Ebedî rahmet yeri cennete ulaşmak için; yegâne Rahîm olan Allah Teâlâ’nın gönderdiği rahmet programı olan Kur’ân-ı Kerîm’i, özellikle rahmet ayı olan Ramazan’ı rahmeten lil âlemin olarak gönderilen Hz. Peygamber Efendimizi izleyerek uygulamaya çok önem vermek gerekir.
a) Ebedî cennete girmeyi dert edinmek
b) Rahmet programı olan Kur’ân-ı Kerîm’den çok istifadeye önem vermek
c) Ramazan ayını rahmet ayı bilip rahmetten azami derecede istifadeye gayret etmek
d) Peygamber Efendimizi izlemeye çok önem vermek
a) Ebedî cennete girmeyi dert edinmek
Cennete her mü’min imanı sayesinde girecek. Ancak direk girmek için iman, sâlih amel ve takva gerekir. Bu üç esas; iman, sâlih amel ve takva da Allah Teâlâ’nın lütfudur. Çünkü iman yani Allah’ın kalpte hidayet yaratması mahza lütuftur. Sâlih amel ve takva da Allah’ın bizi sâlih amel ve takvaya muvaffak kılmasıyla yine ikramdır.
“Sana gelen iyilik Allah'tandır.”
(Nisâ sûresi 4/79)
Bize gelen en büyük iyilik, imandır sonra imana uygun olan, Allah’ın razı olduğu sâlih amel ve takvaya riayettir.

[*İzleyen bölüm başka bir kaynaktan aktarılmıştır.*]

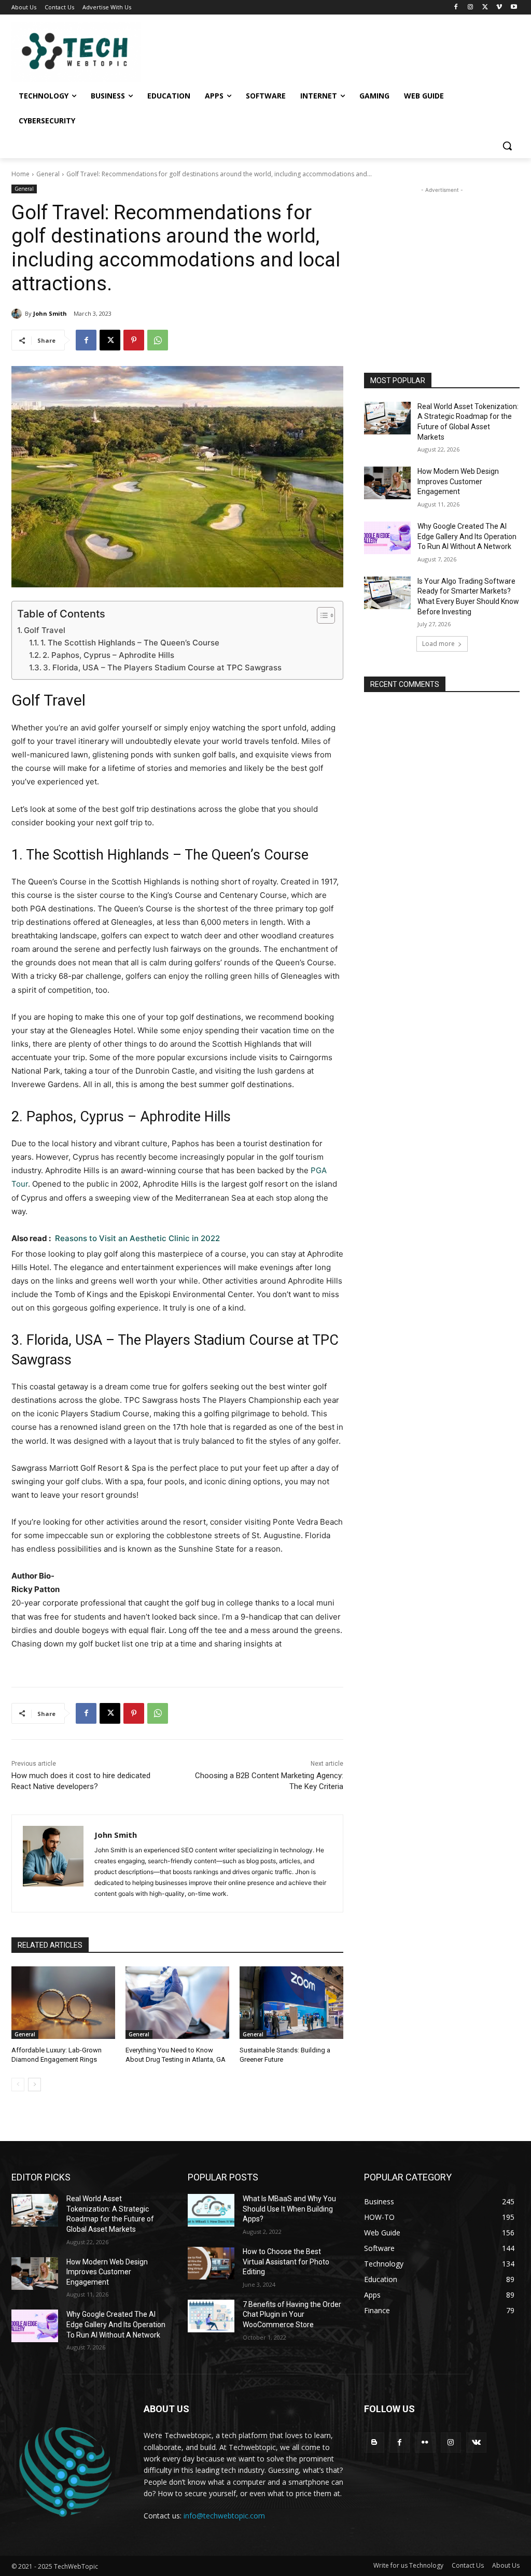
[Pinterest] (133, 340)
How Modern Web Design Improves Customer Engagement (458, 481)
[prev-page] (17, 2084)
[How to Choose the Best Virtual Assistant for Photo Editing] (211, 2263)
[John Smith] (18, 313)
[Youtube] (514, 7)
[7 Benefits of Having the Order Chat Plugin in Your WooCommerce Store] (211, 2316)
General (48, 174)
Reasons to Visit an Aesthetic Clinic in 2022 (137, 1238)
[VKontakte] (476, 2442)
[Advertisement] (442, 260)
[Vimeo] (499, 7)
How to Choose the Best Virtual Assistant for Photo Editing (286, 2261)
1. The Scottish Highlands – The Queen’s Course (129, 642)
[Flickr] (425, 2442)
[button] (507, 145)
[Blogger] (374, 2442)
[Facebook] (456, 7)
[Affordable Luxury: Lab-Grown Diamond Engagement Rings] (63, 2002)
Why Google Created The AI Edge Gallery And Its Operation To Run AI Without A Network (466, 536)
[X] (485, 7)
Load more (438, 643)
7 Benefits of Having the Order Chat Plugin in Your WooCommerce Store (292, 2314)
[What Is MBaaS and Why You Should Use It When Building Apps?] (211, 2210)
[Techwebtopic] (72, 52)
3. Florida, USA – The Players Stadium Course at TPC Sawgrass (162, 667)
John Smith (50, 313)
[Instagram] (471, 7)
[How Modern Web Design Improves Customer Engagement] (387, 483)
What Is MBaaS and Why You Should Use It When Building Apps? (289, 2208)
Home (20, 174)
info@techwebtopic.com (224, 2516)
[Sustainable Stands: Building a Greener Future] (291, 2002)
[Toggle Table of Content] (320, 615)
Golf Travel (44, 630)
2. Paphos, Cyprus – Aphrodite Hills (108, 655)
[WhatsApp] (157, 340)
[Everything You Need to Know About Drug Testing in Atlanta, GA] (177, 2002)
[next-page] (34, 2084)
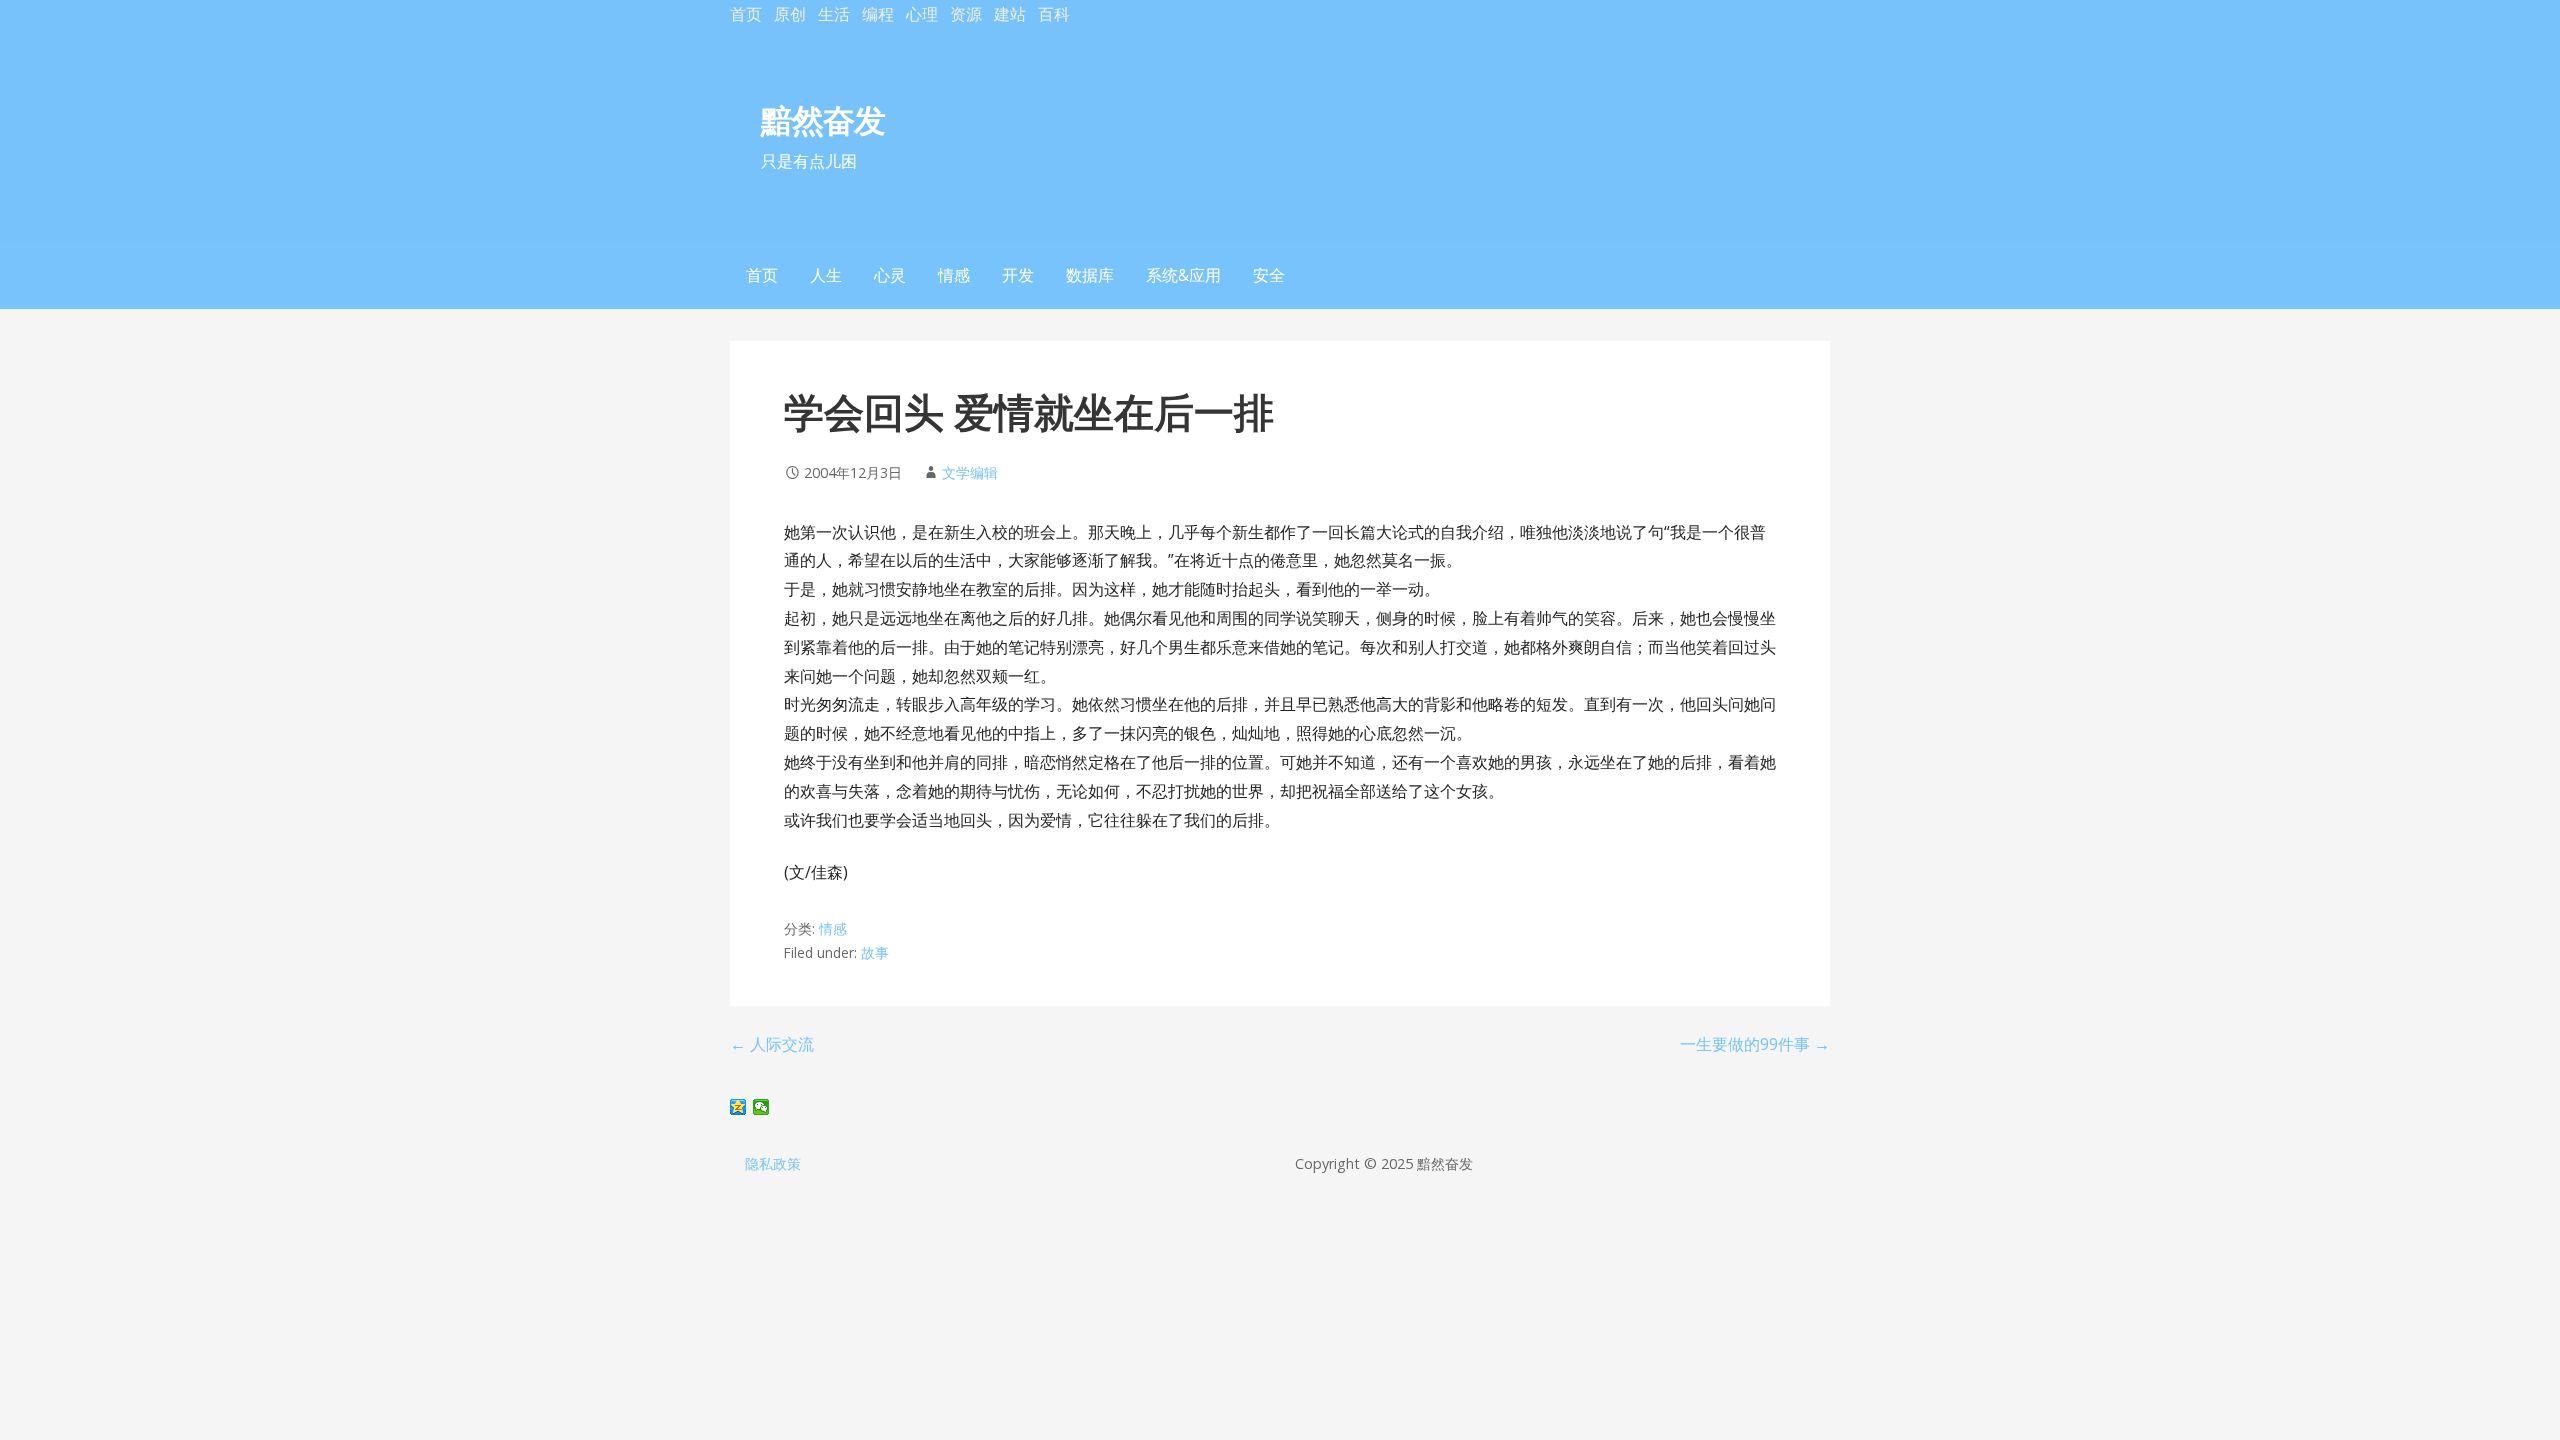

“İman eden ve sâlih amel işleyenleri, içinde ebedî kalmak üzere, zemininden ırmaklar akan cennetlere koyacağız. Allah, (bu söylenenleri) hak bir söz olarak vâdetti. Söz verme ve onu tutma bakımından kim Allah'tan daha doğru olabilir?”
(Nisâ sûresi 4/122)
“Rabbinizden bir mağfiret ve takvâ sahipleri için hazırlanmış olup genişliği gökler ve yer kadar olan cennete koşun! Onlar (takvâ sahipleri), bollukta da darlıkta da infak edenler (Allah için harcayanlar); öfkelerini yutanlar ve insanları affedenlerdir. Allah muhsinleri/iyilik yapanları sever.”
(Âl-i Imrân sûresi 3/133-134)
Cennete girmeyi dert edinen kişi, en büyük nimet olan imanı ilim, amel, zikir ve fikirle daimî korumaya ve takvaya riayet ederek kemale erdirmeye çalışır. Her an ölüm gelebilir diye hazır ve hazırlıklı olur. Hakk’a ve halka karşı sorumluluklarını yerine getirmeye çalışır.
Cennete girebilmek için cennetlikler arasına girmek gerekir. Bu da ancak iman ve sâlih amelle hâsıl olmaktadır:
“İman edip sâlih amel işleyenleri, muhakkak sâlihler (zümresi) içine katarız.”
(Ankebût sûresi 29/9)
"Ey nefs-i mutmainneye (huzura) kavuşmuş insan! Sen O'ndan hoşnut, O da senden hoşnut olarak Rabbine dön. (Sâlih) kullarım arasına katıl ve cennetime gir.”
(Fecr sûresi 89/27-30)
Bu âyetlerden de anlaşılıyor ki cennete girebilmek için cennetliklerin arasına girmek gerekir.
“Ey iman edenler’ Allah’a karşı takvalı olun (Allah’tan korkun) ve sâdıklarla beraber olun!”